After returning from Avignon, Arnaud was employed by Charles, Dauphin of France, as the castellan of Nevers until the Peace of Brétigny (1360). In 1362, he was hired by John II to deal with other free companies ravaging Burgundy, dispatching him with a small royal army led by the Comte de Tancarville and the Comte de la Marche, Jacques de Bourbon. Due to poor reconnaissance, the royal army was unaware that they were outnumbered, and on the morning of April 6, 1362, they were defeated at the Battle of Brignais. Jaques de Bourbon was killed in battle and Tancarville and Arnaud were taken prisoner, while the free company was free to continue pillaging the region. Due to lack of food, the victorious company soon split up, and Arnaud led his band in pillaging the Burgundy region. He occupied the region until 1364 when the count paid off the company with 2,500 gold francs. Later that year, his company fought for Charles II of Navarre at the Battle of Cocherel.

==Failed crusade and death==
In 1365, the Duke of Burgundy offered to lead a major crusade against the Turks in Hungary in order to rid France of all the free companies. The crusade had the support of Pope Urban V who also wanted the companies operating in the Rhone Valley gone, but it never happened. The companies marched to Lyons, where they refused to cross into Italy and to eventually board ships set to sail to the east, and they all, except for Arnaud Great Company, dispersed. A fresh attempt was made in 1366 but supply problems caused discontent, with the company being unfed and unpaid. On 25 May 1366, Arnaud was murdered by his own men while in a dispute, as his army camped near Macon, before passing the Saône.

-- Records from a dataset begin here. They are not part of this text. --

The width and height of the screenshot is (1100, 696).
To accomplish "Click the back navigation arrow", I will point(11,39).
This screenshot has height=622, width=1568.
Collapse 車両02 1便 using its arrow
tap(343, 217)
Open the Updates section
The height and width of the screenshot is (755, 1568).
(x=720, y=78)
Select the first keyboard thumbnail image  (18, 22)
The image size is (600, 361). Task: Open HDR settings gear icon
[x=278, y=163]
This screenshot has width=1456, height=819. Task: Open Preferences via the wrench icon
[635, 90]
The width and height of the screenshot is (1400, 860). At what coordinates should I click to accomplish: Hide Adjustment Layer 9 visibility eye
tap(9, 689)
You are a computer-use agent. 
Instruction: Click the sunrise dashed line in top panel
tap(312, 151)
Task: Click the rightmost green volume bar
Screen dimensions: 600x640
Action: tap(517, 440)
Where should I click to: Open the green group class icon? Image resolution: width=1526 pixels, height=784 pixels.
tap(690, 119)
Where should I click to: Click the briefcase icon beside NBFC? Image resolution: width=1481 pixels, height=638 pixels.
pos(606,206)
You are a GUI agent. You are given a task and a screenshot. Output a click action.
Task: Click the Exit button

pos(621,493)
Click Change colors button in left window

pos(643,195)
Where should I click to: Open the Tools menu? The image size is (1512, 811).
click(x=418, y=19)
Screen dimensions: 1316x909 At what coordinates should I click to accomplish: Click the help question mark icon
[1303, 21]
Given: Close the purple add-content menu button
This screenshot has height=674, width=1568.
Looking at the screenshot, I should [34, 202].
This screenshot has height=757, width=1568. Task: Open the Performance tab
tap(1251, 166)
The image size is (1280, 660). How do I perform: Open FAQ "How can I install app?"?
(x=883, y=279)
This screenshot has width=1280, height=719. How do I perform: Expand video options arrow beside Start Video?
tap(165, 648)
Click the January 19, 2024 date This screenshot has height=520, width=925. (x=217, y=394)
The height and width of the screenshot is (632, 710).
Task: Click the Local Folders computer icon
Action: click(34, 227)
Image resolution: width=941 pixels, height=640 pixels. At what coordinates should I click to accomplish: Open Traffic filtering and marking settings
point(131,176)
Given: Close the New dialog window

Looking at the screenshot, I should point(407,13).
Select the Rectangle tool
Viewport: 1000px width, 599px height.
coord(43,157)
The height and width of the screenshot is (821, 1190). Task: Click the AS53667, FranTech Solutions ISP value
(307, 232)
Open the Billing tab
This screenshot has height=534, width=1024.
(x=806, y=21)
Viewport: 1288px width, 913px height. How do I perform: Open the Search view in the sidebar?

His lifetime of both private and royal service in battle had led Arnaud to amass a fortune by the time of his death.

==In popular culture==

Arnaud (as 'L'archprestre et ses Bretons') is mentioned repeatedly in Guillaume de Machaut's Le livre dou voir dit.

Arnaud (as Arnaut) appears as a character in Michael Crichton's novel Timeline and its film adaptation, where he is played by Lambert Wilson.